Lastly, they should always center the voices and causes of black, indigenous, and people of color, both online and in their local communities, and amplify their stories and their demands to speak out. It’s also important to be cognizant of how detrimental it is when they lead with how they’re feeling in moments like this. It’s an easy thing to get sucked into, because white supremacy culture teaches white people that their feelings are the most important thing.

So it’s critical right now for them to rein themselves in. If they have feelings to share, they don’t spew that on social media, they definitely do not empty that into the mentions or texts or messages with people of color and black people in their lives. If they need to, they should be creating spaces for themselves to do that that don’t put that burden on those that are most directly affected by what’s happening right now.

Antiracism is about doing and not just knowing. I think that we have had a very long period of time — I would say from Trayvon Martin’s murder up until now — of a lot of white people getting very educated about white supremacy, about how systems function, but they have a position that knowledge is the end result, the goal. “Oh, I know about it, so I’m antiracist.”

But being an antiracist is an action, it’s a verb. It’s not something that you just learn and you stop, it’s about how you change your behavior every day, every week, every month, every year to move your community, your family, yourself toward a more just and equitable society.

Molly Sweeney, organizing director at 482 Forward, an education organizing network in Detroit

For me, being a white ally in this moment means a few things. I think No. 1, it means listening deeply to the needs and asks of leaders of color in your community. Two, it means committing yourself to this work and the work of undoing white supremacy within you and within the systems around you. And it means not dipping in and dipping out just because the moment feels urgent to you now. It means committing yourself to this work ongoing and showing up, not just in these moments that are on the news but day to day.

And I think the challenge for us white people right now is the constant challenge that we need to live with, which is reflection on how white supremacy is using us as tools in our family systems, in our communities, in our schools, in our police departments, and how we’re constantly asking ourselves what we can do as white people to break those systems down and to evolve and learn, how to be different in our white skin.

[As a white person,] I’ve described my journey as an antiracist as I’m a poisonous snake — not inherently bad, but I carry a poison that can kill, and I need to do everything in my power every day not to bite people of color, and I need to, just like a snake, shed my skin, not that I can get rid of my white skin but shed the embedded white supremacy that lives with me and in my community.

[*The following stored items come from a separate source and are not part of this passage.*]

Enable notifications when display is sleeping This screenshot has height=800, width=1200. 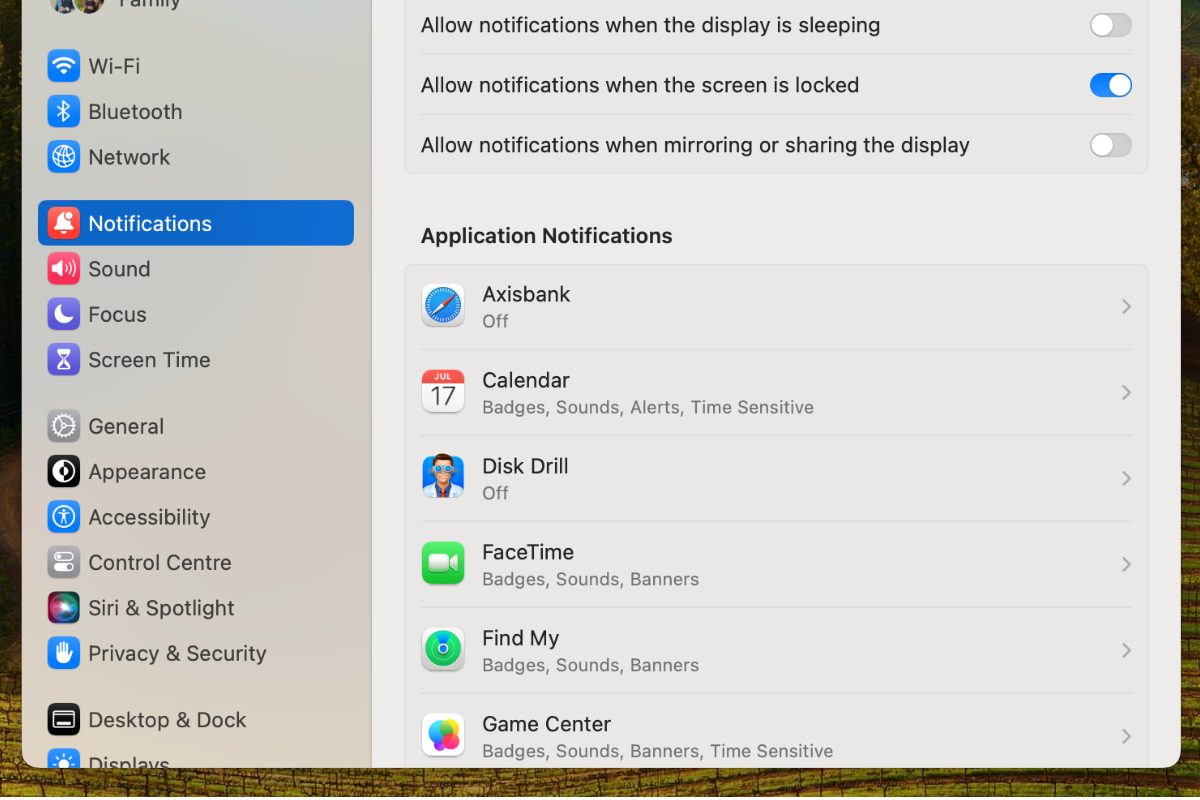1110,25
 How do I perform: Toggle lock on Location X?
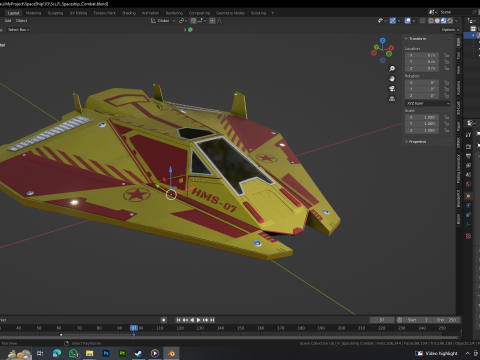pyautogui.click(x=446, y=55)
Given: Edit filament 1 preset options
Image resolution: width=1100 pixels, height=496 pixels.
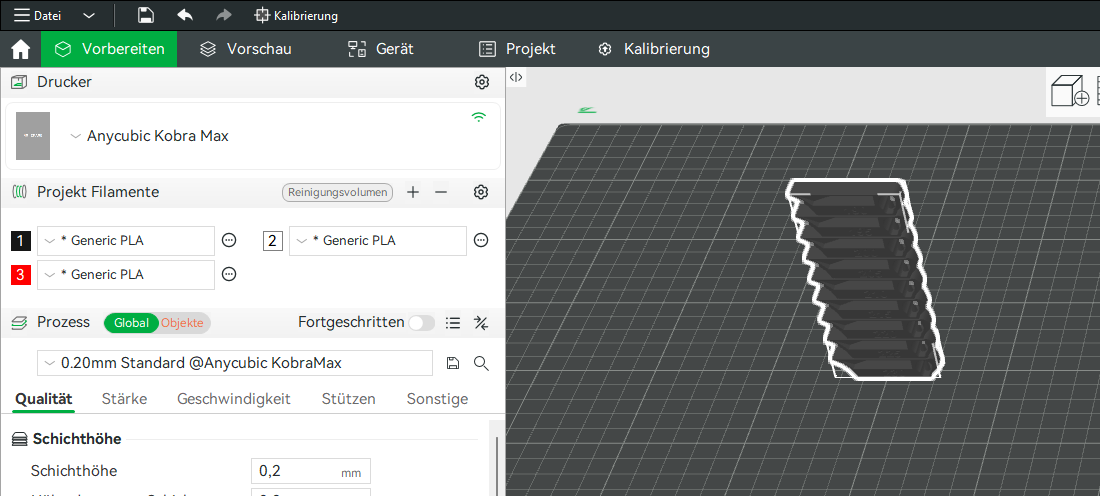Looking at the screenshot, I should click(x=229, y=240).
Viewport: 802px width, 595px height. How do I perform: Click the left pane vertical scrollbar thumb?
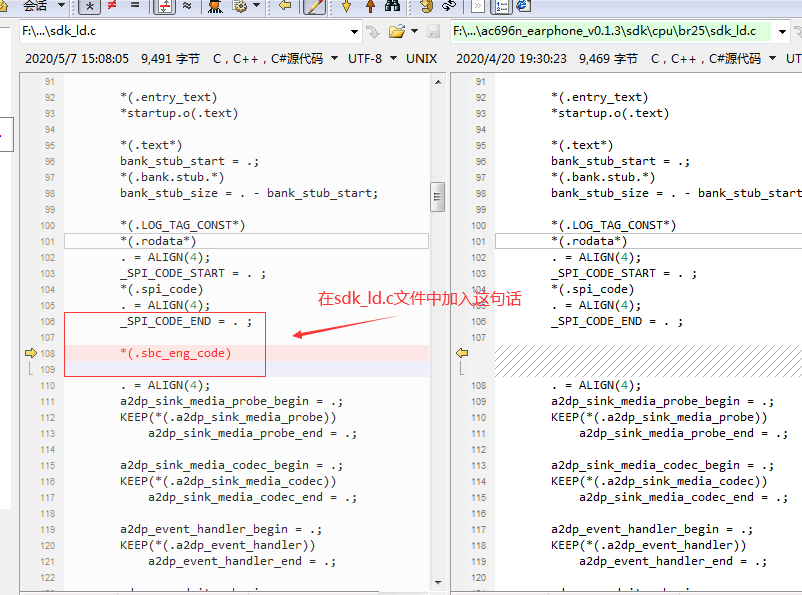[437, 197]
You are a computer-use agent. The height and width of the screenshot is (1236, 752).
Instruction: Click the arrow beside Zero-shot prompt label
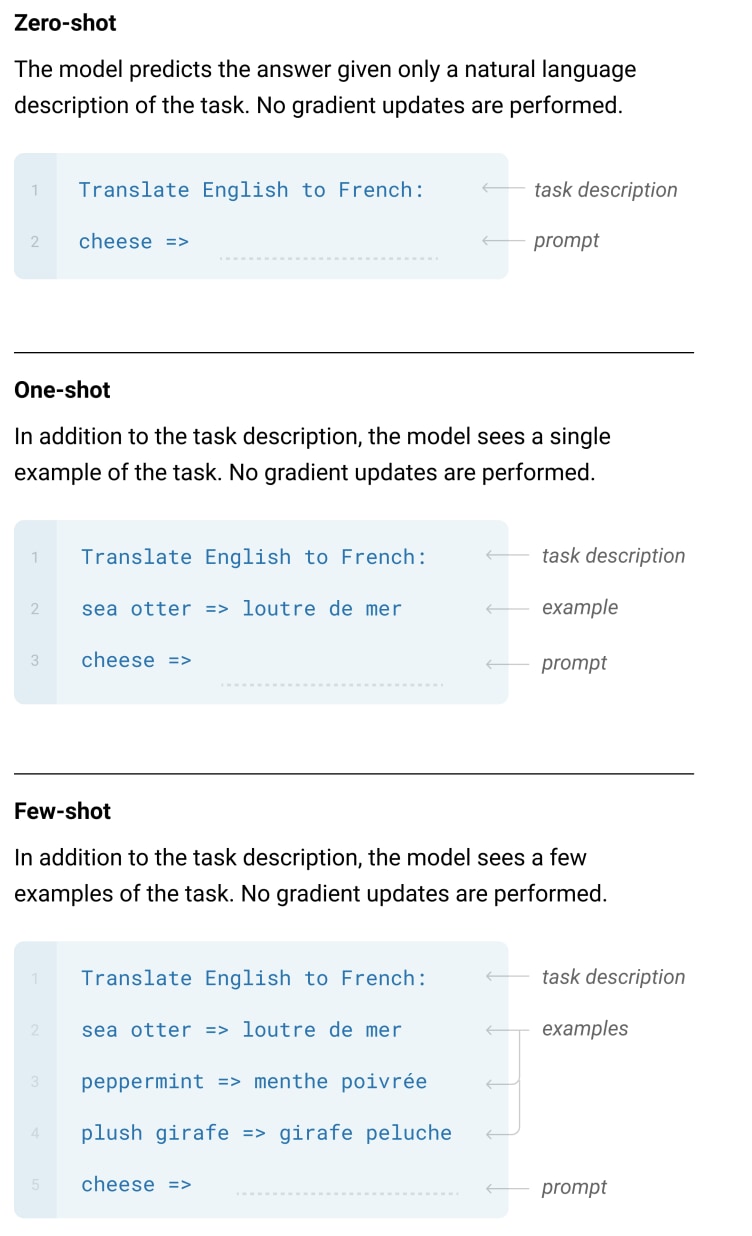501,241
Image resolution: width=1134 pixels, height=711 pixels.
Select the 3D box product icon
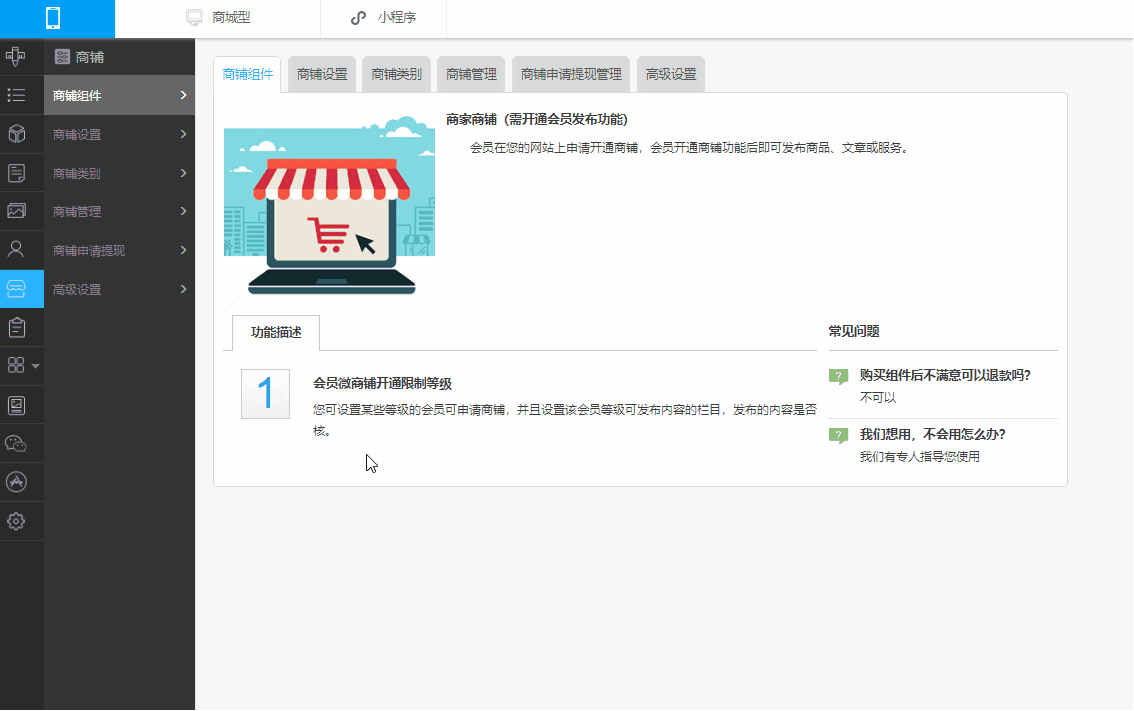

And that’s not easy work. It means changing everything about what we’ve always known.

Join your local antiracist group, like SURJ, Showing Up for Racial Justice. Seek out places where white people are doing work to unpack the way they show up in movements for racial justice. And funding — put your money where your mouth is. Fund movements that are led by people of color that are fighting racism and all the ways that it shows up in our society, in our schools. If you’re raising white kids, talk to them about race right now.

There are lots of small things people can do right now. But then there are bigger things. It’s really taking a look at your entire life. Are you talking to your uncles, aunts, your family about race? Are you asking questions about police departments in your town? Have you pulled the racial data? Are police wearing body cameras? Are they disproportionately pulling over black people? Organize parents at your schools to look at the curriculum and what’s being taught about the history of our country.